### Data for review
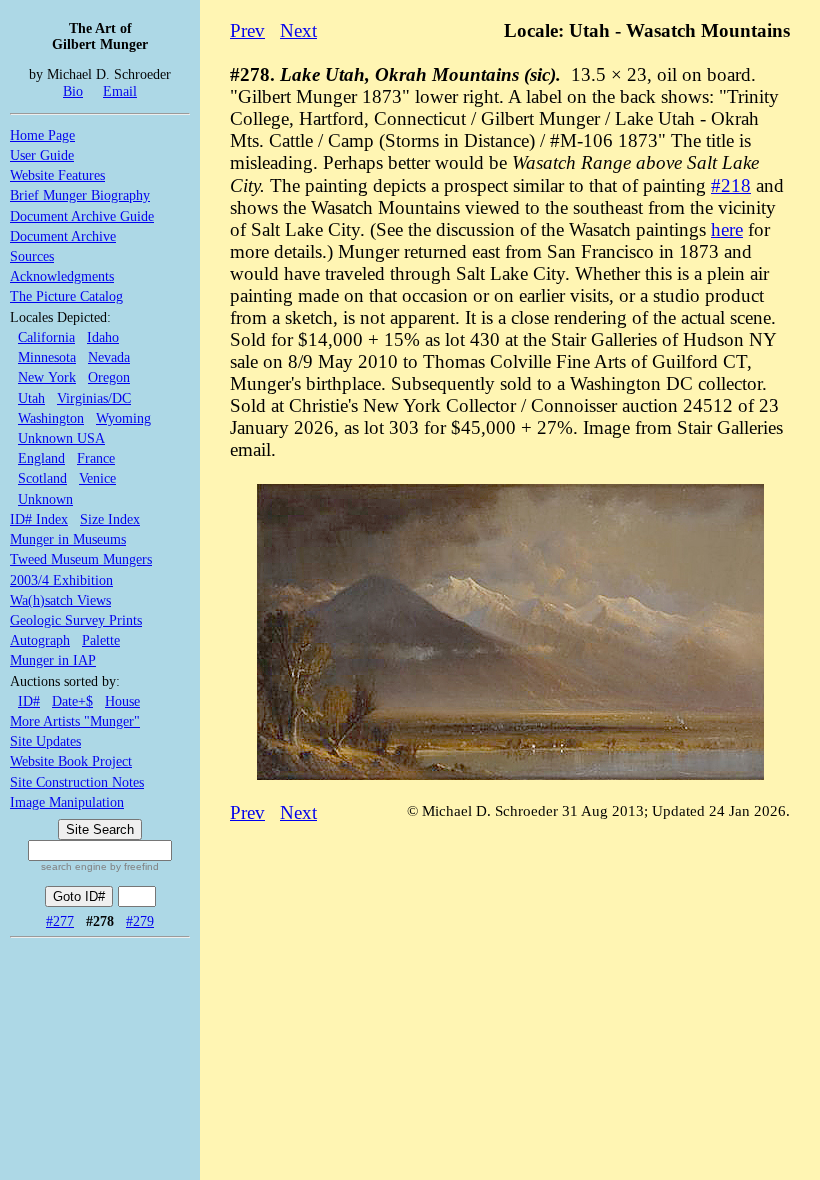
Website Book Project (71, 761)
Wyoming (123, 418)
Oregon (109, 377)
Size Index (110, 519)
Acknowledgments (62, 276)
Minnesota (47, 357)
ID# (29, 701)
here (727, 229)
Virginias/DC (94, 398)
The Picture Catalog (66, 296)
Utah (31, 398)
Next (298, 30)
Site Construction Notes (77, 782)
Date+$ (72, 701)
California (46, 337)
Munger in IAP (53, 660)
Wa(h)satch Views (60, 600)
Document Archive (63, 236)
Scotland (42, 478)
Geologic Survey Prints (76, 620)
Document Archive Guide (82, 216)
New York (47, 377)
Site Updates (45, 741)
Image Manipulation (67, 802)
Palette (101, 640)
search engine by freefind (100, 866)
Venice (97, 478)
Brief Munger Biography (80, 195)
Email (120, 91)
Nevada (109, 357)
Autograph (40, 640)
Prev (247, 30)
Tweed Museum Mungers (81, 559)
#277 (60, 921)
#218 (731, 185)
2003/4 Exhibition (61, 580)
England (41, 458)
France (96, 458)
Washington (51, 418)
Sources (32, 256)
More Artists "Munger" (75, 721)
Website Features (57, 175)
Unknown (45, 499)
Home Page (42, 135)
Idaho (103, 337)
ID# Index (39, 519)
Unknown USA (61, 438)
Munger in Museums (68, 539)
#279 (140, 921)
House (122, 701)
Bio (73, 91)
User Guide (42, 155)
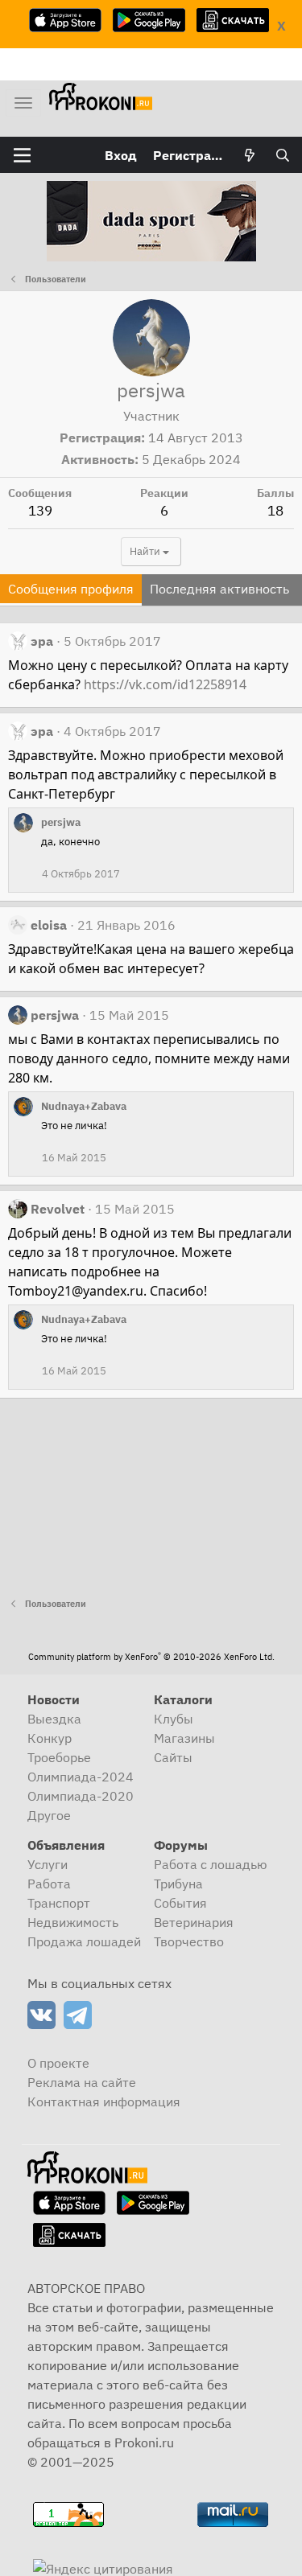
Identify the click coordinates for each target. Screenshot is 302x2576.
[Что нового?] (250, 155)
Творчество (189, 1941)
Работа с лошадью (210, 1864)
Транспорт (58, 1903)
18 (275, 511)
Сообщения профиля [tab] (71, 589)
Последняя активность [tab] (219, 589)
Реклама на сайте (81, 2082)
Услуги (47, 1864)
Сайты (173, 1757)
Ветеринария (194, 1922)
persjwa (61, 822)
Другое (49, 1815)
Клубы (173, 1719)
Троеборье (59, 1757)
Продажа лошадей (84, 1941)
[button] (22, 155)
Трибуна (178, 1884)
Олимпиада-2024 (80, 1777)
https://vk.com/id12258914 (165, 684)
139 (40, 511)
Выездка (54, 1719)
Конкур (49, 1738)
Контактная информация (103, 2101)
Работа (49, 1884)
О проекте (58, 2063)
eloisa (49, 925)
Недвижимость (72, 1922)
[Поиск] (282, 155)
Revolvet (58, 1209)
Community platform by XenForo (151, 1656)
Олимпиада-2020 (80, 1796)
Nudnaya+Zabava (83, 1106)
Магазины (184, 1738)
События (180, 1903)
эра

### Your objective
The preceding listing is to be restated word for word, with every picture omitted.

### Answer for this exercise
Website Book Project (71, 761)
Wyoming (123, 418)
Oregon (109, 377)
Size Index (110, 519)
Acknowledgments (62, 276)
Minnesota (47, 357)
ID# (29, 701)
here (727, 229)
Virginias/DC (94, 398)
The Picture Catalog (66, 296)
Utah (31, 398)
Next (298, 30)
Site Construction Notes (77, 782)
Date+$ (72, 701)
California (46, 337)
Munger in IAP (53, 660)
Wa(h)satch Views (60, 600)
Document Archive (63, 236)
Scotland (42, 478)
Geologic Survey Prints (76, 620)
Document Archive Guide (82, 216)
New York (47, 377)
Site Updates (45, 741)
Image Manipulation (67, 802)
Palette (101, 640)
search engine by freefind (100, 866)
Venice (97, 478)
Brief Munger Biography (80, 195)
Email (120, 91)
Nevada (109, 357)
Autograph (40, 640)
Prev (247, 30)
Tweed Museum Mungers (81, 559)
#277 (60, 921)
#218 (731, 185)
2003/4 Exhibition (61, 580)
England (41, 458)
France (96, 458)
Washington (51, 418)
Sources (32, 256)
More Artists "Munger" (75, 721)
Website Features (57, 175)
Unknown (45, 499)
Home Page (42, 135)
Idaho (103, 337)
ID# Index (39, 519)
Unknown USA (61, 438)
Munger in Museums (68, 539)
#279 (140, 921)
House (122, 701)
Bio (73, 91)
User Guide (42, 155)
Identify the click coordinates for each target. Screenshot is 302x2576.
[Что нового?] (250, 155)
Творчество (189, 1941)
Работа с лошадью (210, 1864)
Транспорт (58, 1903)
18 (275, 511)
Сообщения профиля [tab] (71, 589)
Последняя активность [tab] (219, 589)
Реклама на сайте (81, 2082)
Услуги (47, 1864)
Сайты (173, 1757)
Ветеринария (194, 1922)
persjwa (61, 822)
Другое (49, 1815)
Клубы (173, 1719)
Троеборье (59, 1757)
Продажа лошадей (84, 1941)
[button] (22, 155)
Трибуна (178, 1884)
Олимпиада-2024 (80, 1777)
https://vk.com/id12258914 (165, 684)
139 (40, 511)
Выездка (54, 1719)
Конкур (49, 1738)
Контактная информация (103, 2101)
Работа (49, 1884)
О проекте (58, 2063)
eloisa (49, 925)
Недвижимость (72, 1922)
[Поиск] (282, 155)
Revolvet (58, 1209)
Community platform by XenForo (151, 1656)
Олимпиада-2020 (80, 1796)
Nudnaya+Zabava (83, 1106)
Магазины (184, 1738)
События (180, 1903)
эра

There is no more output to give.